--- Extracted information Enclosed Below ---
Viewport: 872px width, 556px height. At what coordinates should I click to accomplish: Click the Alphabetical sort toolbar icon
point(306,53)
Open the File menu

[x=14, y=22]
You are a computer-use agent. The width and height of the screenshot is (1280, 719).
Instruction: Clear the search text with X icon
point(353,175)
--- End of Enclosed Extracted information ---
--- Extracted information Enclosed Below ---
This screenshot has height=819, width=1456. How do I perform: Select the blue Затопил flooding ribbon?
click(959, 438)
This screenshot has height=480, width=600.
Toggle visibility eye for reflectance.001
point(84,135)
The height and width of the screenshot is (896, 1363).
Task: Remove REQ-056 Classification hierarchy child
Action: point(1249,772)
--- End of Enclosed Extracted information ---
— Exercise —
Once you find the line with "Viewport: 872px width, 556px" above, print it and every line after it up to and including the line with "You are a computer-use", exactly as written and nothing else.

— Final answer —
Viewport: 872px width, 556px height. At what coordinates should I click to accomplish: Click the Alphabetical sort toolbar icon
point(306,53)
Open the File menu

[x=14, y=22]
You are a computer-use agent. The width and height of the screenshot is (1280, 719).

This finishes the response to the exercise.